For Immediate Release – July 22, 2019

 

 

School District Five teachers named Professional Development Schools Doctoral Fellows

IRMO – Two Lexington-Richland School District Five teachers have been named Professional Development Schools (PDS) Doctoral Fellows through the University of South Carolina (UofSC) College of Education.

 

Kat Degar (CrossRoads Intermediate) and Malisa Johnson (Oak Pointe Elementary) were two of four recipients chosen for the doctoral fellowships aimed to support practicing teachers and administrators within the PDS network who are completing the Doctor of Education (Ed.D.) program.

 

There are 23 active PDS sites in five Midlands school districts.

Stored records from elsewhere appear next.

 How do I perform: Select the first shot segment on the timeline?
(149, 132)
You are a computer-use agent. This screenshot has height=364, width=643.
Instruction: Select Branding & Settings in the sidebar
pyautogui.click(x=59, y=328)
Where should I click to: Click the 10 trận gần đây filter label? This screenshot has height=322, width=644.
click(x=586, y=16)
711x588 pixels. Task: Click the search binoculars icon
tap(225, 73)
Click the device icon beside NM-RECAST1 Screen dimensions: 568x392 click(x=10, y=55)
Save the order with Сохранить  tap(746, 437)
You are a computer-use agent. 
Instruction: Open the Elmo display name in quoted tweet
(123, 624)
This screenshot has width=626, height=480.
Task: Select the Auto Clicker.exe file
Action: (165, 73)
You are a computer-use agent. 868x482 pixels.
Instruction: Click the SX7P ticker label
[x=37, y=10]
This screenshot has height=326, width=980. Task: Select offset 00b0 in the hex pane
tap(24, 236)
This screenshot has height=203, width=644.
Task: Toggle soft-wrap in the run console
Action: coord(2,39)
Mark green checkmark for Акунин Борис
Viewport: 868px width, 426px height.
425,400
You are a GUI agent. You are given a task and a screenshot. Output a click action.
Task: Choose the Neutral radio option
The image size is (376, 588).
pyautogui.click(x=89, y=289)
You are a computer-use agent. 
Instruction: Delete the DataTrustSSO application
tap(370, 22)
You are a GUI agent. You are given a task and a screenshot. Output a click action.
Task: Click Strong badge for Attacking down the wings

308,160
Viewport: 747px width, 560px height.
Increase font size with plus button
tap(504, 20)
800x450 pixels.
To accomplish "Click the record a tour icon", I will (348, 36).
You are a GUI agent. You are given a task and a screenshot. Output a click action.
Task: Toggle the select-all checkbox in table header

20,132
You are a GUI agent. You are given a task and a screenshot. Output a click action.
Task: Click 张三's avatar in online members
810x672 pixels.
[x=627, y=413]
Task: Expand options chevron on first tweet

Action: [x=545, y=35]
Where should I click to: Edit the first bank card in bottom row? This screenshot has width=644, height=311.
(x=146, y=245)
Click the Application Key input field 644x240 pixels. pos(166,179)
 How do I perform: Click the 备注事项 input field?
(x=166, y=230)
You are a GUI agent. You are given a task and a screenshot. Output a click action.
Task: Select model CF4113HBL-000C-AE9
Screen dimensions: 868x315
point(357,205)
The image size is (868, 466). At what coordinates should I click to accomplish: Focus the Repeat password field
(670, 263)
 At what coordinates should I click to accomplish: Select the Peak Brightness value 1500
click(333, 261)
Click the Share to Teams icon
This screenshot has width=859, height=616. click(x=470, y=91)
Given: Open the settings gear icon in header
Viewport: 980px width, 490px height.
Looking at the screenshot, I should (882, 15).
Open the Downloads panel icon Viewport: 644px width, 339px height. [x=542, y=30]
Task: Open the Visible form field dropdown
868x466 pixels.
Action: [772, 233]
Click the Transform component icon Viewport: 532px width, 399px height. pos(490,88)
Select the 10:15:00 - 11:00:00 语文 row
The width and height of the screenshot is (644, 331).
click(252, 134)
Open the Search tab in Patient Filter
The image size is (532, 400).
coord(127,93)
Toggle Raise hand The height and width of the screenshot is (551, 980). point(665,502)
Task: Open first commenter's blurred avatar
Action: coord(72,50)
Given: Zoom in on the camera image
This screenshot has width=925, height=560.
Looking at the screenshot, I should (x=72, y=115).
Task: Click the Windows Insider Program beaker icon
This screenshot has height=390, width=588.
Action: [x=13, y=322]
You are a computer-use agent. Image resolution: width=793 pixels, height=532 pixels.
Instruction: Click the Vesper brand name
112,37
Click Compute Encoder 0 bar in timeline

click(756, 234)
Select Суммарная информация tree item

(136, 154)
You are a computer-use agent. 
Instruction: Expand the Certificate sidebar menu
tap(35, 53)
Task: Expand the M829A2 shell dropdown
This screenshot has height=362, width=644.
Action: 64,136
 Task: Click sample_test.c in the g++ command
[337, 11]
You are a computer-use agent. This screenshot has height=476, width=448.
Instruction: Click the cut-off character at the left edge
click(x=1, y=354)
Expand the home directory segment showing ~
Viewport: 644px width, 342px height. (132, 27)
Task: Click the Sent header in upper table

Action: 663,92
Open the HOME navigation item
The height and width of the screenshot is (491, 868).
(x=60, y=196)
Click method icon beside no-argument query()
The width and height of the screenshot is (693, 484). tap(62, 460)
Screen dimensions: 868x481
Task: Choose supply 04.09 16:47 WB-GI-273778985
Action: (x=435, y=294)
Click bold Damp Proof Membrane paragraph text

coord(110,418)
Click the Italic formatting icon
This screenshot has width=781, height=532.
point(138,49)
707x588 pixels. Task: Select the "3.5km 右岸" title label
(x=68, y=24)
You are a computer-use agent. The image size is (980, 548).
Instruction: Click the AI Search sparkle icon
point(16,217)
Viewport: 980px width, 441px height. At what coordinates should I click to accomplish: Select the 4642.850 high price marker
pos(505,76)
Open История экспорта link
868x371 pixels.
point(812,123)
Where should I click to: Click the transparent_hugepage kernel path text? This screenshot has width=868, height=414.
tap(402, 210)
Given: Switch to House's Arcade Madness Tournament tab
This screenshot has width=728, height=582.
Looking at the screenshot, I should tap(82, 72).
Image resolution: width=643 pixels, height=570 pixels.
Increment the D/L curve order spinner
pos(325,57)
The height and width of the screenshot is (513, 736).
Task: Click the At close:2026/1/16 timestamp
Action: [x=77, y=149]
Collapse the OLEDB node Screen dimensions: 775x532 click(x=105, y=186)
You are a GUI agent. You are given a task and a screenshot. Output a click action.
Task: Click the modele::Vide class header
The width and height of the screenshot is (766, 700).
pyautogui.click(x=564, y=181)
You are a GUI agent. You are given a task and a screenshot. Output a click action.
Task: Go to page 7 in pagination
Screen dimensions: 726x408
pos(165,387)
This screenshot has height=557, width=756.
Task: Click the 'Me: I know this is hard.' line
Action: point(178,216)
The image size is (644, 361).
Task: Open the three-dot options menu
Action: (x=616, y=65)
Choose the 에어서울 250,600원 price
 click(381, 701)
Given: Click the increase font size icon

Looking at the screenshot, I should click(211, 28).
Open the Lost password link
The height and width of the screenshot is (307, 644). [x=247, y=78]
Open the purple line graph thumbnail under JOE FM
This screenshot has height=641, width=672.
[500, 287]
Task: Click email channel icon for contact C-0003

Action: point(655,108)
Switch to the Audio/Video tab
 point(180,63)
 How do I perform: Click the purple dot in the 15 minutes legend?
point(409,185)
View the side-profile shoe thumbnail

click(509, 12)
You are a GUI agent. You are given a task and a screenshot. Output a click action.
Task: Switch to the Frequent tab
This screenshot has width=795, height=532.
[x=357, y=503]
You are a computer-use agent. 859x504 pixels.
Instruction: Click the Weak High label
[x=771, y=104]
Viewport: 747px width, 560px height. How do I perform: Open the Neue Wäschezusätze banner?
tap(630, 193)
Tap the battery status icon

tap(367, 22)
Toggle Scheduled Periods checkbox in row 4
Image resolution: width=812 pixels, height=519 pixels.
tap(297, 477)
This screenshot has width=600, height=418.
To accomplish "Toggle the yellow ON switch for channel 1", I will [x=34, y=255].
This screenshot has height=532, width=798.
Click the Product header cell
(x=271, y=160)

In School District Five, there are five PDS partnerships: Dutch Fork High School, Irmo Elementary School, Irmo High School, Irmo Middle School, and Oak Pointe Elementary School.  In addition, Lexington-Richland School District Five is the first and only Professional Development School District (PDS-D) that is part of the network at UofSC.

 

The goals of this fellowship program are to: enhance the scholarly productivity of the PDS settings, extend collaborative enterprises between the University and PDS partners, and support teacher leadership in using improvement science to address relevant and pressing needs within school settings.

 

“We think this PDS fellowship provides an avenue to promote classroom teachers getting advanced degrees while at the same time furthering the focus on inquiry in our Professional Development Schools Network,” said Dr. Cindy Van Buren, director of the Professional Development Schools Network.

 

“I am so excited to have the opportunity to continue my education through the Ed.D. program at UofSC”, said Kat Degar.  “I look forward to learning how to better assist teachers in enhancing classroom instruction through the effective integration of technology.  Technology is an integral part of the School District Five vision and as a PDS-D representative I will have the opportunity to help support that vision.  Through collaboration with teachers and other Digital Integration Specialists we can develop more effective ways to increase student achievement and support learning goals through the use of technology.”

 

“I'm very excited about the fellowship, not only because it allows me to pursue the Ed.D. program in curriculum and instruction, but also because of how the fellowship highlights the partnership between Oak Pointe Elementary and UofSC,” said Malisa Johnson.  “My dissertation will be the presentation of research around a problem of practice. While I'm only beginning the journey, my current interests are around alignment of professional development and observational feedback. My research serves to not only impact my own professional learning, but can positively impact teaching and learning, and the professional development that surrounds it. I look forward to continuing to learn about best practices and implementing them in my classroom.”

 

The Professional Development Schools Network has been a key part of the education preparation process at the University of South Carolina for more than 28 years. The University of South Carolina began sponsoring a PDS National Conference in March 2000. That initial event, held in Columbia, S.C., attracted nearly six hundred educators, prompting the university to sponsor annual national conferences and helping to establish the National Association of Professional Development Schools.

 

“The PDS Fellowships awarded to Kat Degar and Malisa Johnson are great opportunities not only for the teachers but also for the district,” said Tamara Turner, School District Five director of personnel. “Through the fellowships, the teachers will be able to hone their abilities and gain new skills to best impact the educational outcomes of students. The district will certainly benefit from having these educators equipped to use the expertise gained through the fellowship program to stimulate positive changes in our district.”